**PROBLEM:**
I would like you to restate each record word for word.

[Extracted data entries]

-.-.-

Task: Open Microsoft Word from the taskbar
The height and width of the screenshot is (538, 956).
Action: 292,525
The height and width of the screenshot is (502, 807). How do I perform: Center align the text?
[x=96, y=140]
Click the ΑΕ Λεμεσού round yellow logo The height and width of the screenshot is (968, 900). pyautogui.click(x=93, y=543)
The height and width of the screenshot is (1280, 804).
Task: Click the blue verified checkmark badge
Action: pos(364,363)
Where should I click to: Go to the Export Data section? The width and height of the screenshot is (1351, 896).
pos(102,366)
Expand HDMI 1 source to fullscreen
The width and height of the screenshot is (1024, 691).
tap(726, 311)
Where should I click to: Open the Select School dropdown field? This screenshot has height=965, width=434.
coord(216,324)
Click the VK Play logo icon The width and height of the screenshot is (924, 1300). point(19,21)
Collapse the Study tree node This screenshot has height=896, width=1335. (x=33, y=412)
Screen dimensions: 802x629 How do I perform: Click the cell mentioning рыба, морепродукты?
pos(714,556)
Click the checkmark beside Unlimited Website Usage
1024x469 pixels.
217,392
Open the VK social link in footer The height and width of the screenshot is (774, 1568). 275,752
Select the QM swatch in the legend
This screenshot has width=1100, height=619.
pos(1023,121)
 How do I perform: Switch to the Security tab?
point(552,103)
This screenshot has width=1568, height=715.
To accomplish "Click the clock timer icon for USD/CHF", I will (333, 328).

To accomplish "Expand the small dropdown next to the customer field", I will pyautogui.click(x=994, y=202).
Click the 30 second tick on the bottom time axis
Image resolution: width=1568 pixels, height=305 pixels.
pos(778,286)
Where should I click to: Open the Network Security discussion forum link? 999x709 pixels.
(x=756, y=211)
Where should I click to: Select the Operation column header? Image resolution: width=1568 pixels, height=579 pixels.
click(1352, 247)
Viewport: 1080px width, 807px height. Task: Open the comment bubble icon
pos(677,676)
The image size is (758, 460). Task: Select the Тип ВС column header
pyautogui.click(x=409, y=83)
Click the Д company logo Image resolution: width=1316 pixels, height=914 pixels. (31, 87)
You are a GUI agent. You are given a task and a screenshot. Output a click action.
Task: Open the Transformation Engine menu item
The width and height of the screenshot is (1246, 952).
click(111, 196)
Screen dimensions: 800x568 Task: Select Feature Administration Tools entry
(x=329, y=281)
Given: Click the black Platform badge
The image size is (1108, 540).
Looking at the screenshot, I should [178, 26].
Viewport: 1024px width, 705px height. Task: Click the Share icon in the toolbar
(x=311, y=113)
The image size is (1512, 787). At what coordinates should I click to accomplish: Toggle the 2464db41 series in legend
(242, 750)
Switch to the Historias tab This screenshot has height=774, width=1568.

-.-.-

**ANSWER TO THE EXERCISE:**
Task: Open Microsoft Word from the taskbar
The height and width of the screenshot is (538, 956).
Action: 292,525
The height and width of the screenshot is (502, 807). How do I perform: Center align the text?
[x=96, y=140]
Click the ΑΕ Λεμεσού round yellow logo The height and width of the screenshot is (968, 900). pyautogui.click(x=93, y=543)
The height and width of the screenshot is (1280, 804).
Task: Click the blue verified checkmark badge
Action: pos(364,363)
Where should I click to: Go to the Export Data section? The width and height of the screenshot is (1351, 896).
pos(102,366)
Expand HDMI 1 source to fullscreen
The width and height of the screenshot is (1024, 691).
tap(726, 311)
Where should I click to: Open the Select School dropdown field? This screenshot has height=965, width=434.
coord(216,324)
Click the VK Play logo icon The width and height of the screenshot is (924, 1300). point(19,21)
Collapse the Study tree node This screenshot has height=896, width=1335. (x=33, y=412)
Screen dimensions: 802x629 How do I perform: Click the cell mentioning рыба, морепродукты?
pos(714,556)
Click the checkmark beside Unlimited Website Usage
1024x469 pixels.
217,392
Open the VK social link in footer The height and width of the screenshot is (774, 1568). 275,752
Select the QM swatch in the legend
This screenshot has width=1100, height=619.
pos(1023,121)
 How do I perform: Switch to the Security tab?
point(552,103)
This screenshot has width=1568, height=715.
To accomplish "Click the clock timer icon for USD/CHF", I will (333, 328).

To accomplish "Expand the small dropdown next to the customer field", I will pyautogui.click(x=994, y=202).
Click the 30 second tick on the bottom time axis
Image resolution: width=1568 pixels, height=305 pixels.
pos(778,286)
Where should I click to: Open the Network Security discussion forum link? 999x709 pixels.
(x=756, y=211)
Where should I click to: Select the Operation column header? Image resolution: width=1568 pixels, height=579 pixels.
click(1352, 247)
Viewport: 1080px width, 807px height. Task: Open the comment bubble icon
pos(677,676)
The image size is (758, 460). Task: Select the Тип ВС column header
pyautogui.click(x=409, y=83)
Click the Д company logo Image resolution: width=1316 pixels, height=914 pixels. (31, 87)
You are a GUI agent. You are given a task and a screenshot. Output a click action.
Task: Open the Transformation Engine menu item
The width and height of the screenshot is (1246, 952).
click(111, 196)
Screen dimensions: 800x568 Task: Select Feature Administration Tools entry
(x=329, y=281)
Given: Click the black Platform badge
The image size is (1108, 540).
Looking at the screenshot, I should [178, 26].
Viewport: 1024px width, 705px height. Task: Click the Share icon in the toolbar
(x=311, y=113)
The image size is (1512, 787). At what coordinates should I click to accomplish: Toggle the 2464db41 series in legend
(242, 750)
Switch to the Historias tab This screenshot has height=774, width=1568.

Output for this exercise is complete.